De même, la CBH a développé la pratique de présenter des offrandes à ceux qu’elle identifiait comme les chefs de groupes de chasse (Morantz, 1990 : 209 ; Ray, 1998 : 137 et suiv.), en toute probabilité plutôt des chasseurs prééminents. Elle a développé un système de récompenses et d’honneurs spécifiques à ceux que la Compagnie faisait alors « capitaines » et « lieutenants », dans le but à la fois de susciter loyauté (en particulier pour stabiliser le système de crédit dans le contexte de la multiplication des postes de traite après 1763) et de mettre en place une certaine hiérarchie parmi les chasseurs. Ces capitaines, et dans une moindre mesure les lieutenants, recevaient un costume de la part de la compagnie et pouvaient bénéficier d’honneurs et de largesses exclusives lors du passage de leur groupe au poste, largesses plus ou moins proportionnelles au nombre de chasseurs qu’ils arrivaient à amener au poste avec eux : la compagnie les parait alors de vêtements militaires, leur offrait divers présents, les faisait boire et les invitait dans les quartiers de la compagnie pour leur faire honneur. L’« overplus » (profit dégagé localement par l’écart entre le MB standard et le double standard) était notamment utilisé à ces fins. C’est dire que la Compagnie de la Baie d’Hudson finançait sa diplomatie à même le travail des indigènes (par la plus-value récoltée dans les échanges et par le crédit) que cette politique servait à fidéliser.

Si certains auteurs ont pu dire que les compagnies de traite ne tentaient pas de contrôler les travailleurs indigènes, que ceux-ci étaient gardés at arm’s length, et que leur juridiction ne s’appliquait pas aux groupes de chasseurs qui ne travaillaient pas sur les lieux des postes (tel que rapporté par Burley, 1997 et encore par Cavanagh, 2011), l’institution de la capitainerie demeure une zone grise à cet égard : « Once the Indians have accepted these European symbols of political authority and allegiance, the trading companies attempted to use the symbols to manipulate the Indians. For example, if a band failed to obtain a sufficient quantity of furs or provisions to pay off its debts, the band leader was denied the symbols of office. » (Ray, 1998 : 139-40)

Éventuellement, la pratique rituelle des offrandes a été utilisée par les compagnies pour augmenter le statut des chefs de bande, qui étaient soumis (au moins jusqu’au dix-huitième siècle) à des exigences particulières de générosité, et pour se les attacher.

En contribuant à créer une chefferie, et ainsi à stabiliser la vie politique des bandes par le biais des offrandes, l’insertion de la compagnie dans les pratiques traditionnelles favorisait la fidélité des débiteurs, de plus en plus recherchée dans un contexte d’augmentation de l’endettement des chasseurs.
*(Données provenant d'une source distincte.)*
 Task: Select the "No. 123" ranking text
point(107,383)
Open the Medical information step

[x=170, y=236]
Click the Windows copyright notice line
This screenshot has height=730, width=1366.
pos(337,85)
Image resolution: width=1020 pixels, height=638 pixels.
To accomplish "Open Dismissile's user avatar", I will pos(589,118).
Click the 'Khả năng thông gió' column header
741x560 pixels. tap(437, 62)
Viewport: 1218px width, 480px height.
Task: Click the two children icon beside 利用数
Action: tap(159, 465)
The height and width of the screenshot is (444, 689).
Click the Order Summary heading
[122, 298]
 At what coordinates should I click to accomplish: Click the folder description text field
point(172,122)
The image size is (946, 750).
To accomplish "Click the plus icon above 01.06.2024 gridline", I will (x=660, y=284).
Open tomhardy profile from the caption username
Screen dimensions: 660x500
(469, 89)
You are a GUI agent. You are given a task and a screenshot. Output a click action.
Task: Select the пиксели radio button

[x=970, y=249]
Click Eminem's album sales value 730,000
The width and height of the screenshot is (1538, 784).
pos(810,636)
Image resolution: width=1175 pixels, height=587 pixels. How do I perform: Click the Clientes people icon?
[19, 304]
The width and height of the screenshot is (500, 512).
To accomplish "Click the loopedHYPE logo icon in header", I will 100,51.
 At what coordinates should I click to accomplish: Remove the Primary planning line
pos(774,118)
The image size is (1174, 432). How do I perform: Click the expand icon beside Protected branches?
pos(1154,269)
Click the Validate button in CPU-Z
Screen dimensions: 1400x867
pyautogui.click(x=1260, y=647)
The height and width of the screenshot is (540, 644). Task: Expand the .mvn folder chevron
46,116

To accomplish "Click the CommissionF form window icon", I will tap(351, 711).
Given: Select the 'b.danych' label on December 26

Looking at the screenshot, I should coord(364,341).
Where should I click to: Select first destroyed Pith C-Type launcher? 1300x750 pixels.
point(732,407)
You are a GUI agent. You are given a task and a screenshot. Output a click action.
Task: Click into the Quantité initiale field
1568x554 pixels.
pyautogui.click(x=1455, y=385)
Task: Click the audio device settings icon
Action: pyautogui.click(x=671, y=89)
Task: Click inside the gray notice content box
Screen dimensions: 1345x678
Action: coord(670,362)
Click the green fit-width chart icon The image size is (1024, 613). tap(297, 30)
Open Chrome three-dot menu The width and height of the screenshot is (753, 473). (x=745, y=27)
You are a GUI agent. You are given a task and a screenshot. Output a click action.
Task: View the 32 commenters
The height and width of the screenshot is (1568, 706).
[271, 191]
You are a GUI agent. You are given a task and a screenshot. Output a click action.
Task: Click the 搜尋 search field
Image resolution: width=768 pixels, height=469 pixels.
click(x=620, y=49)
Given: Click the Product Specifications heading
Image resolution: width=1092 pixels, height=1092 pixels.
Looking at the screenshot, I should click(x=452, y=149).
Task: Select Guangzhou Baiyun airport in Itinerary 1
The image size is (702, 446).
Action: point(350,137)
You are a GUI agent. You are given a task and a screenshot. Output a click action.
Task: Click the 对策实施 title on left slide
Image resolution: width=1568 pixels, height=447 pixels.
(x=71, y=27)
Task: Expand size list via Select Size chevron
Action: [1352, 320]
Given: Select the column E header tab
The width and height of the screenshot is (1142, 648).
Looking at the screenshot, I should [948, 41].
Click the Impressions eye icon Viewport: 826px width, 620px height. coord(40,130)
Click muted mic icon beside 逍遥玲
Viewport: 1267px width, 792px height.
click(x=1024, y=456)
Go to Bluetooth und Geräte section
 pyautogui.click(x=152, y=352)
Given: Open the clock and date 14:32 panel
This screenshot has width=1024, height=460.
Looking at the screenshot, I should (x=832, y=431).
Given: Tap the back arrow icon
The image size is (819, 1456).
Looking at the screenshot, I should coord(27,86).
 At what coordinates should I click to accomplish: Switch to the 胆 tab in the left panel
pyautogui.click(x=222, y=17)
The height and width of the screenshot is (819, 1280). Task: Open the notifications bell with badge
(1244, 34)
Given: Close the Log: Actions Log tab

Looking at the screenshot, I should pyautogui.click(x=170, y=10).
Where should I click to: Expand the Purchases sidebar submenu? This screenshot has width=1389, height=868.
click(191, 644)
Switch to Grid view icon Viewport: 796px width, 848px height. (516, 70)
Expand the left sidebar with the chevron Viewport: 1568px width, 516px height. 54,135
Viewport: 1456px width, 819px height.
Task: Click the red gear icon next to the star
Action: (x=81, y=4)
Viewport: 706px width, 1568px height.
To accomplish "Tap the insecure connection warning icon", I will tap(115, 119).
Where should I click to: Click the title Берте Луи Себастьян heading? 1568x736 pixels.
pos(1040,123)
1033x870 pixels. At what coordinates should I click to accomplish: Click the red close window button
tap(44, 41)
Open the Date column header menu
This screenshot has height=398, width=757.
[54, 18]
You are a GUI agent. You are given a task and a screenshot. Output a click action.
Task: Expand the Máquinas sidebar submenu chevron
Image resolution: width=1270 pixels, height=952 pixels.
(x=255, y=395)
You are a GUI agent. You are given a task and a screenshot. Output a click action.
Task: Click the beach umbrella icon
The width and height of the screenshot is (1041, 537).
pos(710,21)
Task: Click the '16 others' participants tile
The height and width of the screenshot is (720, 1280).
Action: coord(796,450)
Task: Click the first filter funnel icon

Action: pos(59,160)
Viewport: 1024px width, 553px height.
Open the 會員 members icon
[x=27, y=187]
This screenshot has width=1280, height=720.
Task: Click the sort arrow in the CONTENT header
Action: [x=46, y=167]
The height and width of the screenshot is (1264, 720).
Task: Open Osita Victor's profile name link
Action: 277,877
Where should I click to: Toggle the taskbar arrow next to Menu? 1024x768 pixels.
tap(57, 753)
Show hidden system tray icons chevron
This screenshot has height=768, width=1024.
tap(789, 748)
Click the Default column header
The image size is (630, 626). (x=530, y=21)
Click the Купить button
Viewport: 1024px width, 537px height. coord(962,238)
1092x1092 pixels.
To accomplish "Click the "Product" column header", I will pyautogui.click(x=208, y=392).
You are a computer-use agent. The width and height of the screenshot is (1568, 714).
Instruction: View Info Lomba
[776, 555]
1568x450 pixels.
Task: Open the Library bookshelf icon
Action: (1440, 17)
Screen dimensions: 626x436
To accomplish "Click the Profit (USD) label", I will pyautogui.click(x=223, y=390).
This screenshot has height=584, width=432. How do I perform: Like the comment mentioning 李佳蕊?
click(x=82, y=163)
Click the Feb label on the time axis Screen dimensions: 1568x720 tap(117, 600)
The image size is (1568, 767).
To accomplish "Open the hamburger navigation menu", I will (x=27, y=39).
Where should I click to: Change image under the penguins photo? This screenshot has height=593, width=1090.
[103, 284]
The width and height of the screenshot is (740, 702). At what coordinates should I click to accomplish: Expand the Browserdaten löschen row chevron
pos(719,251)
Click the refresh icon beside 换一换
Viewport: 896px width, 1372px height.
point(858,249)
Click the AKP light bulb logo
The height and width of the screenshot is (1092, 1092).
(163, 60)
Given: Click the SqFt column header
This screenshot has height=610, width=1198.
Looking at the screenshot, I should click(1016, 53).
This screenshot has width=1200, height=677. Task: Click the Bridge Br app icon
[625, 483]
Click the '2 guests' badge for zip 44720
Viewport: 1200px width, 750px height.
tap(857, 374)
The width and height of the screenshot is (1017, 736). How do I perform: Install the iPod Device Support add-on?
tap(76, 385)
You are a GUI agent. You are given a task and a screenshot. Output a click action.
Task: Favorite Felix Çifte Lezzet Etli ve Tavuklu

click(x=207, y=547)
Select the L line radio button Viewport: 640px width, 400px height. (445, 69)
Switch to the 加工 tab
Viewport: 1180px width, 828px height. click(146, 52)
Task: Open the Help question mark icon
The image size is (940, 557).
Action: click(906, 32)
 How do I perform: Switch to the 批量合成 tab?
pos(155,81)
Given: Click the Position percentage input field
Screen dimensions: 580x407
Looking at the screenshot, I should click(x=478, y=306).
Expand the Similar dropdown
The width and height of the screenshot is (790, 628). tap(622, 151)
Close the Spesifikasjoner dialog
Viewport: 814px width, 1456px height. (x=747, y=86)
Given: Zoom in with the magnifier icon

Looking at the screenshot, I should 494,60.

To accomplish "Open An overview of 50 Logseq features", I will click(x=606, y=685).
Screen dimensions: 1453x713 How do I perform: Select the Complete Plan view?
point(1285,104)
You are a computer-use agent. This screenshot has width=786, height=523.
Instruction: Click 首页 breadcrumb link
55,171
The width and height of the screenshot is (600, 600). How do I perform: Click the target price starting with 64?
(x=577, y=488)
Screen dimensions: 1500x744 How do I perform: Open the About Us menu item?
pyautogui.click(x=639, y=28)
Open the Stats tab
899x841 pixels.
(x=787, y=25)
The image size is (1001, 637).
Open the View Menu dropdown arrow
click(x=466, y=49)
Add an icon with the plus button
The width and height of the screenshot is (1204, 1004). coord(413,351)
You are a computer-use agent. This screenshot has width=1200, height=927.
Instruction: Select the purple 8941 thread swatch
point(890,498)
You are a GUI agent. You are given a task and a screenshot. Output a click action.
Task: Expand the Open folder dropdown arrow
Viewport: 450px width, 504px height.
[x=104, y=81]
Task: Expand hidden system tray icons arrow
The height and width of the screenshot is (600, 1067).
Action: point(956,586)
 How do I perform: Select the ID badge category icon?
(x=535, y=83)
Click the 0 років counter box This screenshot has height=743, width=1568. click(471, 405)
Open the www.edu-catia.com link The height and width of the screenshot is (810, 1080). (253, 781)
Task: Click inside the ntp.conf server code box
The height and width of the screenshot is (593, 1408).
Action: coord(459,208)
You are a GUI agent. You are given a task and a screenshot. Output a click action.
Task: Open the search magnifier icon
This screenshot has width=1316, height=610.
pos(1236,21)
Le nombre de chefs s’est donc considérablement accru avec la généralisation du crédit et l’intensification de la politique de loyauté des compagnies, et cela a augmenté en conséquence la demande en offrandes pour soutenir la compétition entre les chefs, qui se devaient de se montrer plus généreux les uns que les autres.

Des offrandes étaient aussi fournies à certains personnages indigènes influents du commerce pour qu’ils puissent inviter de nouveaux groupes de chasseurs à participer à la traite en se les associant politiquement. Parfois un employé de la compagnie pouvait être envoyé depuis le fort pour rencontrer un groupe de chasseurs autonomes et les inciter à participer à la traite, en leur présentant un grand éventail d’articles de commerce européens qu’il leur serait possible d’obtenir en poursuivant des relations commerciales avec la CBH (ibid. : 67) : fusils, couvertures, manteaux et pardessus, ciseaux, pinces, haches, pierres à feu, peignes d’ivoire, verres grossissants, poudre et balles, couteaux, clochettes, billes de nacre, filets de pêche, chaudrons, tabac.

En outre, les compagnies ont éventuellement instrumentalisé l’usage rituel des offrandes (en d’autres termes le système de diplomatie indigène) pour encourager des traités de paix entre différents groupes indigènes dans le but de pacifier les territoires de trappe et de commerce, en fournissant par exemple à certains groupes intermédiaires les offrandes à présenter aux groupes qu’ils souhaitaient s’allier. À ce titre, la CBH a exercé très explicitement des fonctions diplomatiques sur le territoire de la Terre de Rupert, comme le lui permettait sa Charte (de 1670), s’il s’agissait des moyens à mettre en oeuvre pour protéger et faire fructifier son monopole sur la traite (Cavanagh, 2011).

Entrent enfin dans cette catégorie des offrandes propres aux relations politiques entre les groupes indigènes la pratique des alliances par mariage (ou concubinage), qui a été utilisée officieusement par les compagnies et qui a marqué les débuts et le développement de l’industrie de la traite des fourrures : les engagés, mais aussi les gérants de poste et les employés des compagnies, Anglais, Écossais, Canadiens, ont contracté régulièrement des unions avec des femmes indigènes et ces unions, comme ces femmes, ont joué un rôle important dans la mise en place du pacte social et politique qui facilitait les activités de la traite et elles ont contribué à la politique de maintien des forts qui abritaient les postes de traite dans le territoire indigène (Van Kirk, 1980)[9]. Les échanges entre les travailleurs indigènes et les compagnies s’y voyaient non seulement scellés par des liens familiaux, mais, surtout, ces unions ont donné lieu à des générations d’enfants métis qui formeront une grande partie de la main-d’oeuvre de l’économie subarctique à partir du dix-neuvième siècle (Adams, 1989).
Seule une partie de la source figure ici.